A car phone is a mobile phone device specifically designed for and fitted into an automobile. This service originated with the Bell System, and was first used in St. Louis on June 17, 1946.
The original equipment weighed 80 pounds (36 kg), and there were initially only 3 channels for all the users in the metropolitan area. Later, more licenses were added, bringing the total to 32 channels across 3 bands (See IMTS frequencies). This service was used at least into the 1980s in large portions of North America. On October 2, 1946, Motorola communications equipment carried the first calls on Illinois Bell Telephone Company's new car radiotelephone service in Chicago. Due to the small number of radio frequencies available, the service quickly reached capacity.

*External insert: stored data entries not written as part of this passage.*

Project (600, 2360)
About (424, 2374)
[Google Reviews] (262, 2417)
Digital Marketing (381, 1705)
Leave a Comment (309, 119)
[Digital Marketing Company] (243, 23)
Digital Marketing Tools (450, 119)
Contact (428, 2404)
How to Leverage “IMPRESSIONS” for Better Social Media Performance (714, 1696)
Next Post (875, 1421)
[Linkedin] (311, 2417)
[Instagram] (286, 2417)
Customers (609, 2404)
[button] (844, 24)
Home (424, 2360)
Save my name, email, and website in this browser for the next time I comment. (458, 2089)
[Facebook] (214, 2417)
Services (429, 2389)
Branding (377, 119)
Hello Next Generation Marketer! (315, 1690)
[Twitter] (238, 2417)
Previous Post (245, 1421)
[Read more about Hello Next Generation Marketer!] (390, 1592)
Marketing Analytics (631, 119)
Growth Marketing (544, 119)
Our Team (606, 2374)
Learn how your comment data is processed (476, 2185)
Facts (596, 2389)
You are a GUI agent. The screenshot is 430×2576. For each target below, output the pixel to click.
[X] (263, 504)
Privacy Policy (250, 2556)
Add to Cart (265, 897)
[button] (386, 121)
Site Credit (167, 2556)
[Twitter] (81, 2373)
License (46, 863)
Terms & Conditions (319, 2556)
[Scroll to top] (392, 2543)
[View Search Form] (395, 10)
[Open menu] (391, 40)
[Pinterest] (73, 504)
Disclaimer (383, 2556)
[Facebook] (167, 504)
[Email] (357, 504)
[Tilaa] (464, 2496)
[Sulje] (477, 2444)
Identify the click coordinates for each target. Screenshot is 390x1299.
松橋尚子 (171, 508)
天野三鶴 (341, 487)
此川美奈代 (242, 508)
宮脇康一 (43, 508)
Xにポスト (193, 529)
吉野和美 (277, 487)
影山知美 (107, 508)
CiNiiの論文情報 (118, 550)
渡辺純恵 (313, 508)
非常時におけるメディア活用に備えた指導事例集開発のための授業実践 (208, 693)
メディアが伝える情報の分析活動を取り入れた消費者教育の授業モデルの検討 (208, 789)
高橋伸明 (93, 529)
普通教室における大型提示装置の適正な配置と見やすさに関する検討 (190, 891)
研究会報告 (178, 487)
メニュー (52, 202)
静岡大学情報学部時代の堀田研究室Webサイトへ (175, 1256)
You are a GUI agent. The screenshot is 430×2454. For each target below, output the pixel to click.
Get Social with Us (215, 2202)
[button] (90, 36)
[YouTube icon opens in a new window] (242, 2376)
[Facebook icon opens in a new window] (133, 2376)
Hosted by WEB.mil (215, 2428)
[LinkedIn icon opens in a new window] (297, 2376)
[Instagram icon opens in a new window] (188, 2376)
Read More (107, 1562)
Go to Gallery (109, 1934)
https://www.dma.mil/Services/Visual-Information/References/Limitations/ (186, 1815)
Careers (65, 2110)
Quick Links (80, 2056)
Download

In Finland, car phone service was first available in 1971 on the zero-generation ARP (Autoradiopuhelin, or Car Radiophone) service. This was succeeded in 1982 by the 1G system NMT (Nordic Mobile Telephone), used across Scandinavia and in other often remote areas. In North America, car phone typically used the Mobile Telephone Service (MTS), which was first used in St. Louis, or Improved Mobile Telephone Service (IMTS) before giving way to analog cellular service (AMPS) in 1984. AMPS technology was discontinued in the United States in 2008.
Since a traditional car phone uses a high-power transmitter and external antenna, it is ideal for rural or undeveloped areas where mobile handsets may not work well or at all. However, due to current US Federal Communications Commission regulations, carriers must pay penalties for activating any equipment that is not an E911 compliant device, such as analog.